Sport

WADA's credibility dented, former NZ boss says

09:55 am on 26 April 2024

Former director-general of WADA David Howman. Photo: Photosport

The former New Zealand boss of the World Anti Doping Agency (WADA) says the organisation's credibility has been dented just months out from the Paris Olympics.

Twenty three Chinese swimmers tested positive for a banned drug before the Tokyo Olympics in 2021 but were cleared to compete after the country's anti-doping agency found the results were caused by contamination.

China's Anti-Doping Agency found they had unintentionally ingested the substance and WADA didn't take the matter any further.

A report determined all the swimmers who tested positive were staying at the same hotel where traces of trimetazidine (TMZ), which is found in heart medication, were discovered in the kitchen.

WADA has defended its handling of the case, saying it had no evidence to challenge China's findings but the under-fire agency said this morning it would launch an independent review over its handling of the case.

The investigation will be led by Swiss prosecutor Eric Cottier, who WADA said will have access to all files and documents related to the case and will be free to consult any independent experts.

China went on to win six medals in Tokyo - three of them gold - including Wang Shun who won the men's 200m individual medley in which New Zealand's Lewis Clareburt finished eighth.

New Zealander David Howman was director-general of WADA for 13 years until 2016, and told RNZ he understands why athletes feel let down, with the organisation failing to follow its own rules.

"It doesn't survive the smell test, there's something smelly about it all that might be remedied if they were to provide all the documentation that led them to the decision they took," Howman said.

"They've taken a management decision in a situation which would normally require a tribunal decision.

"If you were to tell somebody in the street that they could be at a hotel and somehow ingest heart medication because it could have got in their food or air conditioning, they would tell you you're bonkers."

Swimming. Photo: Photosport

Howman said WADA handled the matter in a way which was unusual, according to their own processes.

"The board of WADA, the executive committee was not informed about it. Nobody on that executive committee, including the Minister for Sport in New Zealand, Grant Robertson at the time, who was a member of that committee in 2020/21. So there is that sort of blur if you like, of it being kept away from public consumption.

"The process that should have been followed by the people conducting the tests, the Chinese anti-doping agency, when they got these adverse findings, they are under an obligation to tell the athletes that they're provisionally suspended, give them the right to contest that provisional suspension.

"If they contest it, make a decision on that, and then go forward to whatever might come next. What they say is they did that but there's no evidence of any hearing, there's no evidence of any decision. There's only evidence at the moment of a report, which seems to have been taken as a decision. Nothing tells us that the athletes were even involved, let alone informed.

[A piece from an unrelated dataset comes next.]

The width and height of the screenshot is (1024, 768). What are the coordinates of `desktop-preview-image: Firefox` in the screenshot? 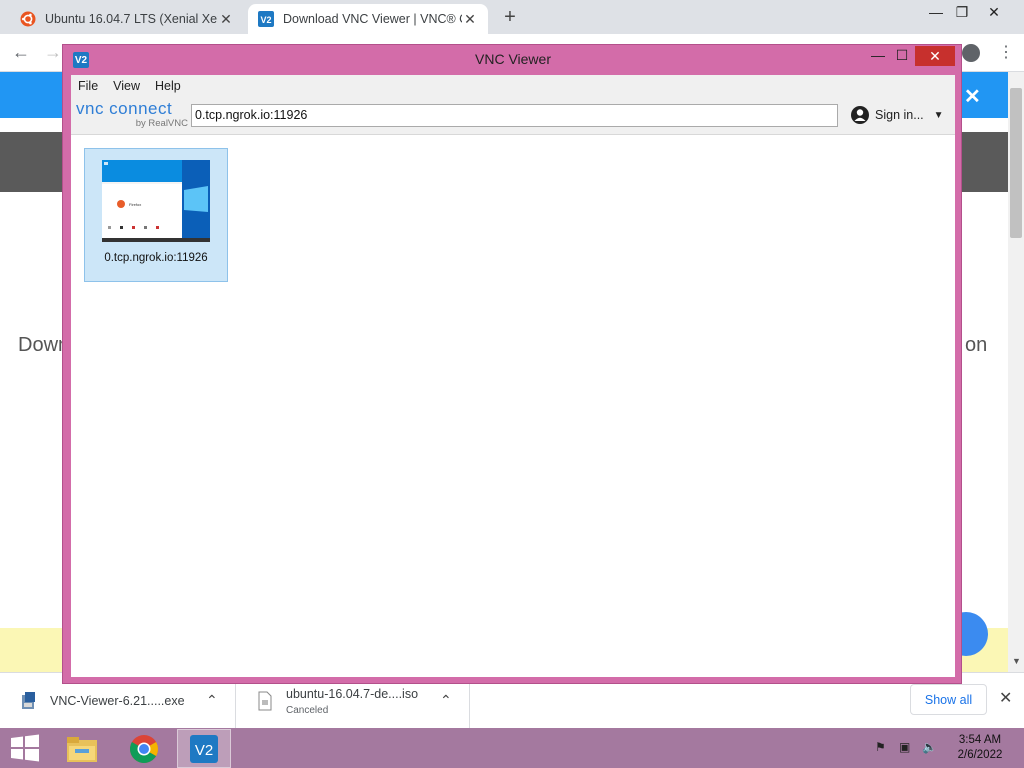 It's located at (156, 201).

"So the process is different from what one would expect if it had happened in New Zealand. Then it's what they did afterwards with that - they decided they shouldn't appeal it because they weren't going to quote 'win' unquote, in the Court of Arbitration for Sport."

Howman said the fix was to be open and transparent.

"Show us what led to the decision, so the documentation, because there are doubts about how effective the investigation was, they didn't investigate themselves, they left it to the Chinese service.

"It wasn't something that WADA were personally engaged in other than reading it, and their reason for not being able to be involved was Covid."

Cottier was expected to deliver his findings within two months.